- **RECORD SET**
*** Block opens ***
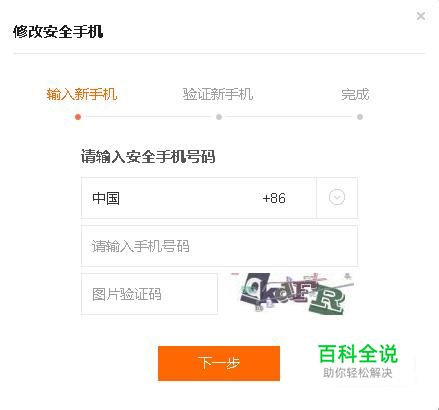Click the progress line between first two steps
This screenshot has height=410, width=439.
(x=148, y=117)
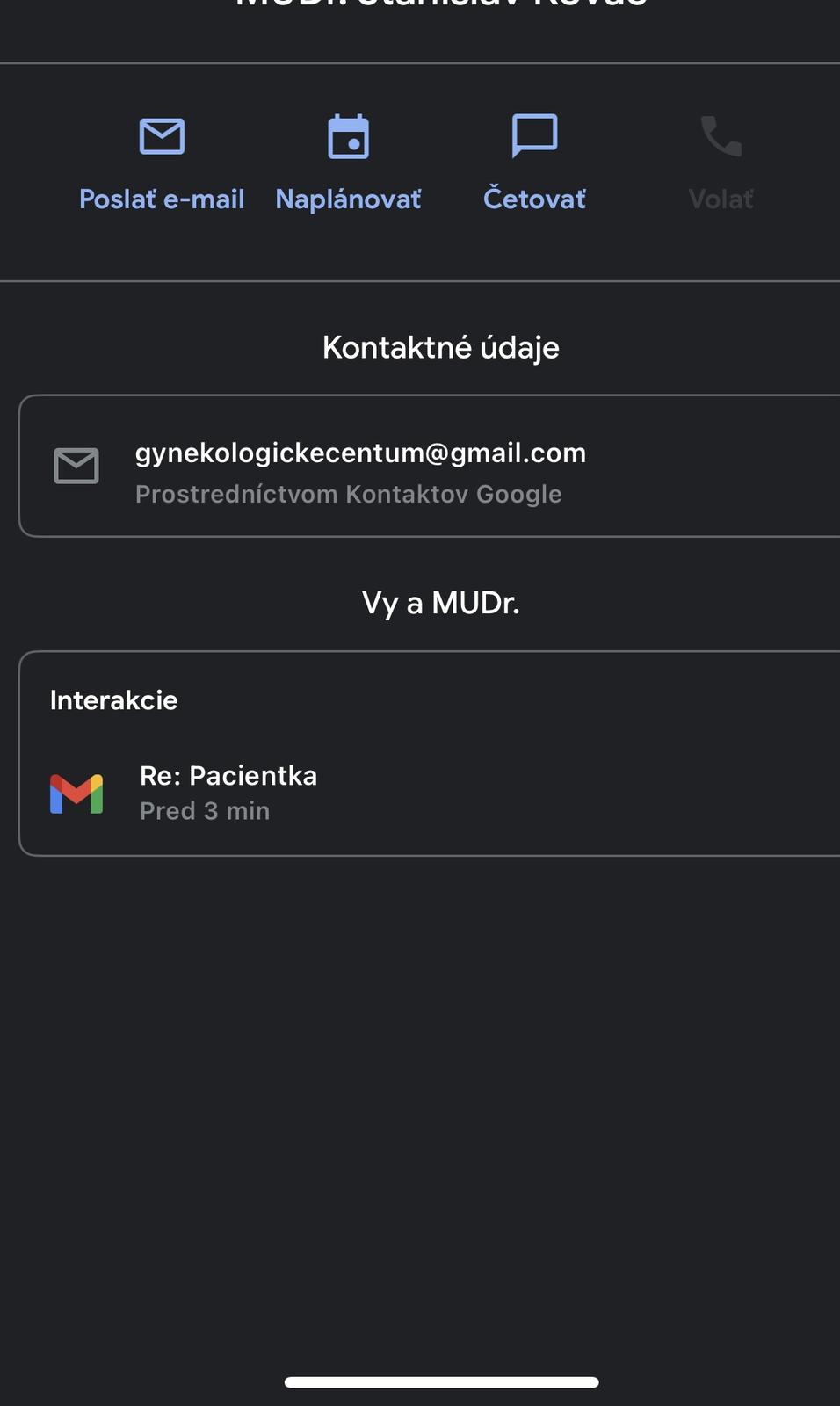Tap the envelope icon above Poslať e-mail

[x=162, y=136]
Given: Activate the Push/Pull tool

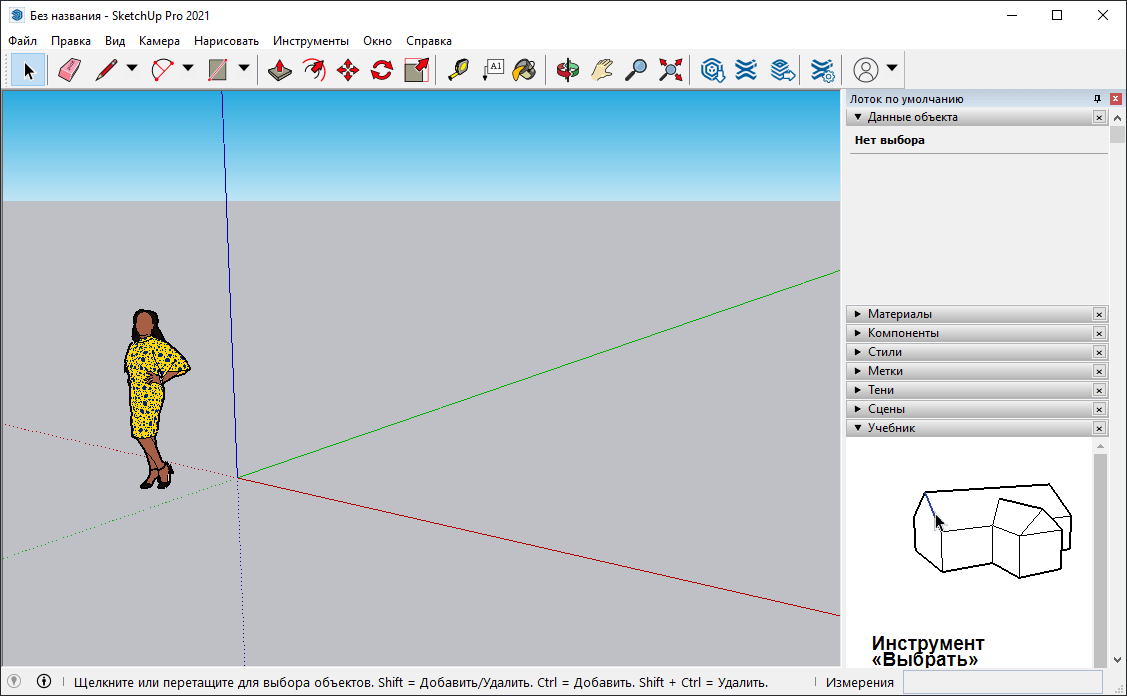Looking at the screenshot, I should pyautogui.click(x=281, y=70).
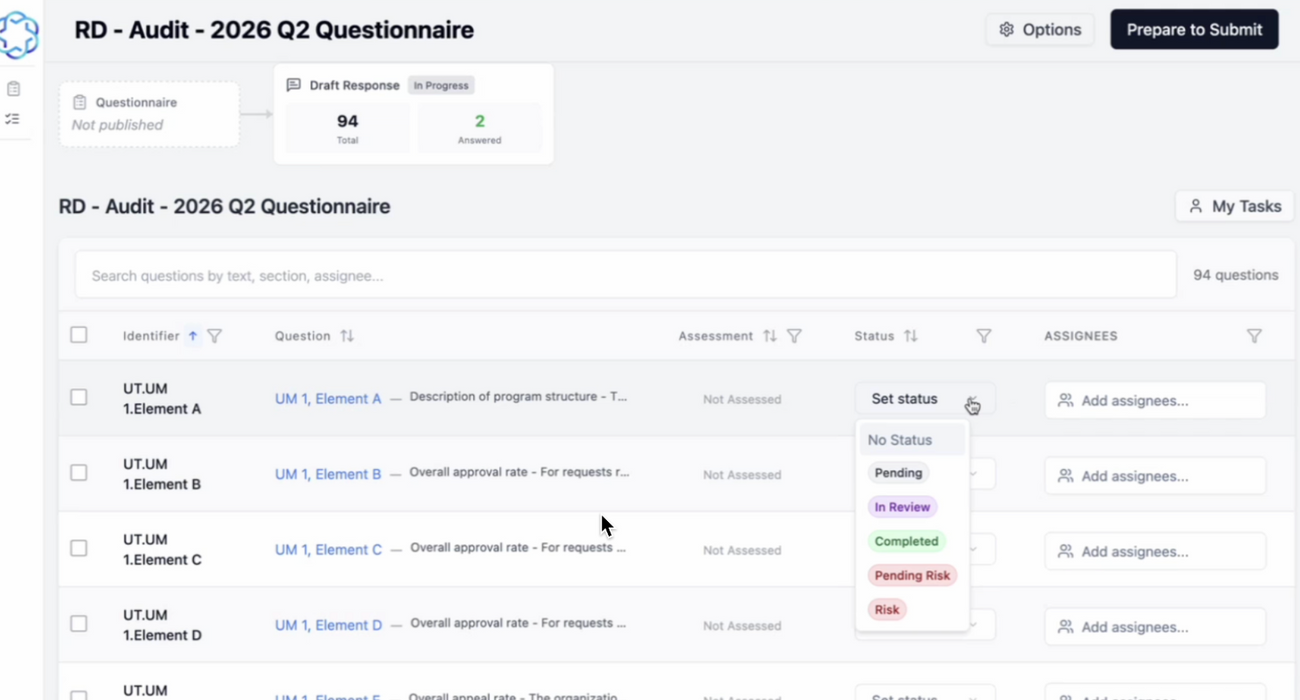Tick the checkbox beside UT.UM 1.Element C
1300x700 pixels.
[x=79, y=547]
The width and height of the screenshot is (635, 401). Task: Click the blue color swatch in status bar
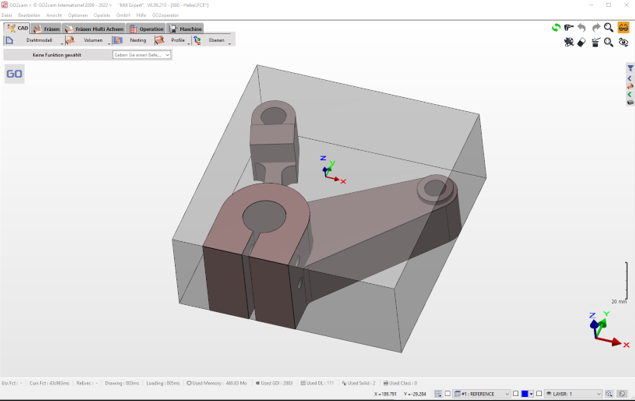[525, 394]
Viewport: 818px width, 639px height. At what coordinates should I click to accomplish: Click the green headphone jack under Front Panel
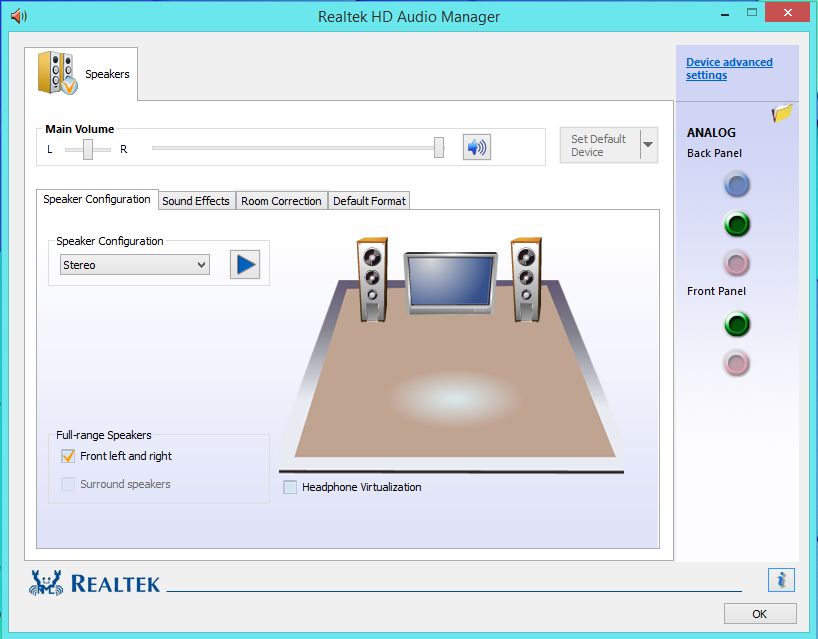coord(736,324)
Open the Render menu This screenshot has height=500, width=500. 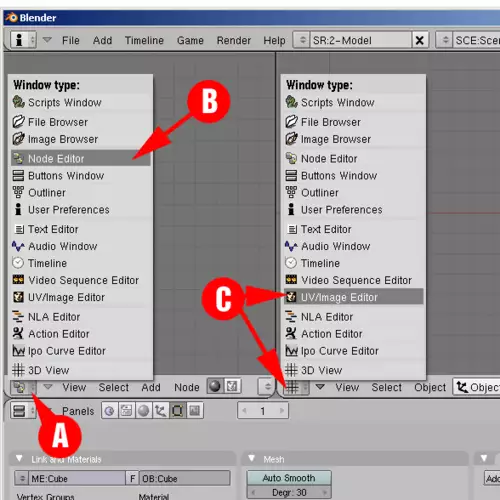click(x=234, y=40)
*** Block closes ***
*** Block opens ***
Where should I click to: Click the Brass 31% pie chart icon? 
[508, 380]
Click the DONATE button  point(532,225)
*** Block closes ***
*** Block opens ***
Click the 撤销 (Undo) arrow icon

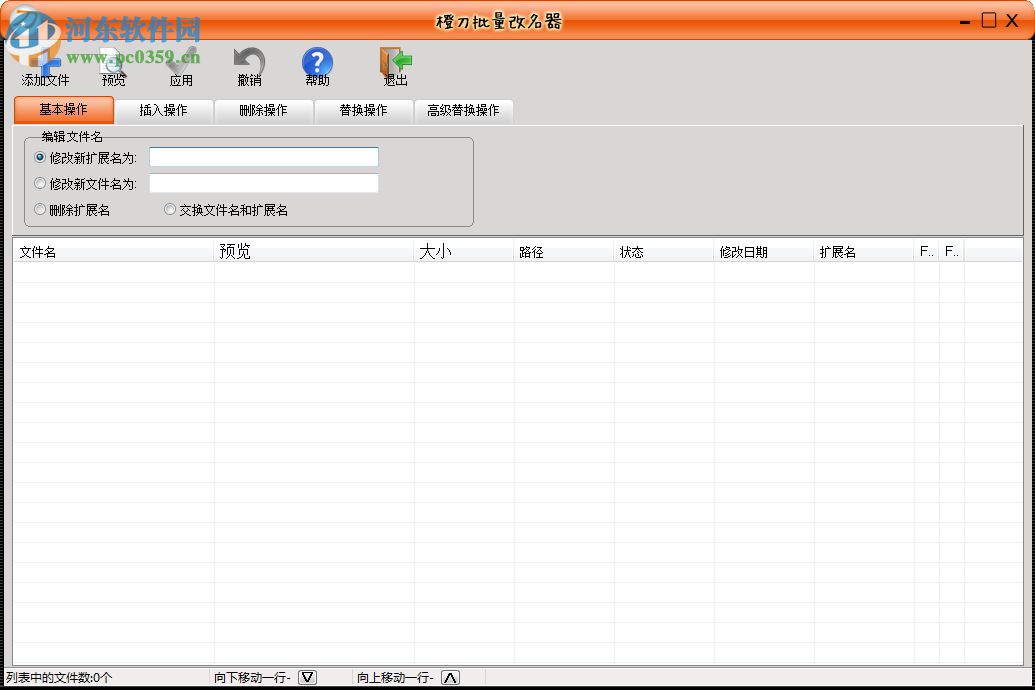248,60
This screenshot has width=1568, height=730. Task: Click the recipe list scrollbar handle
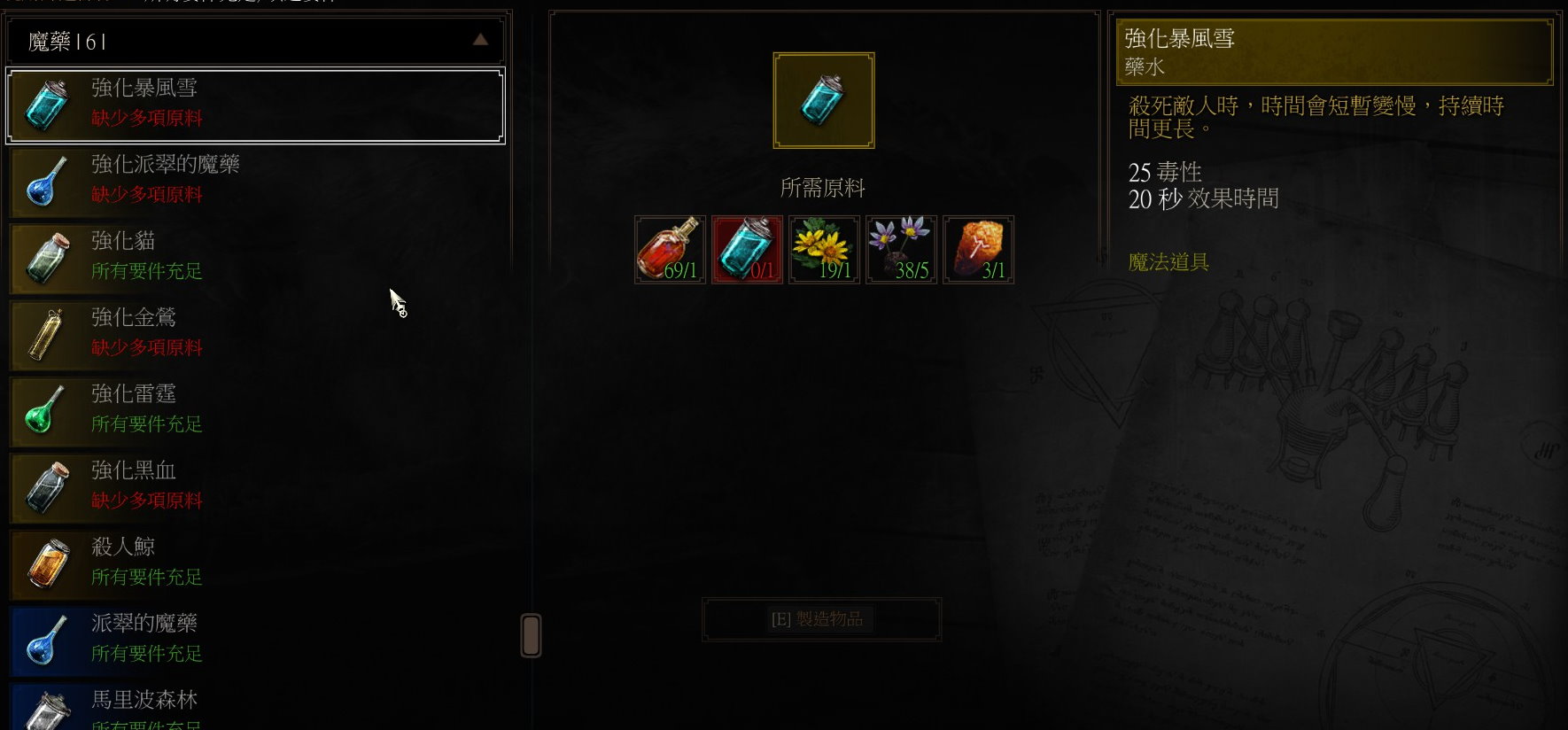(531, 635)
*** Block closes ***
- **PROBLEM REQUIREMENTS**
Go through the material above and output exactly the lines from the one containing "Where should I" through the one containing "Click the DONATE".

- **RESPONSE AREA**
Where should I click to: Click the Brass 31% pie chart icon? 
[508, 380]
Click the DONATE button  point(532,225)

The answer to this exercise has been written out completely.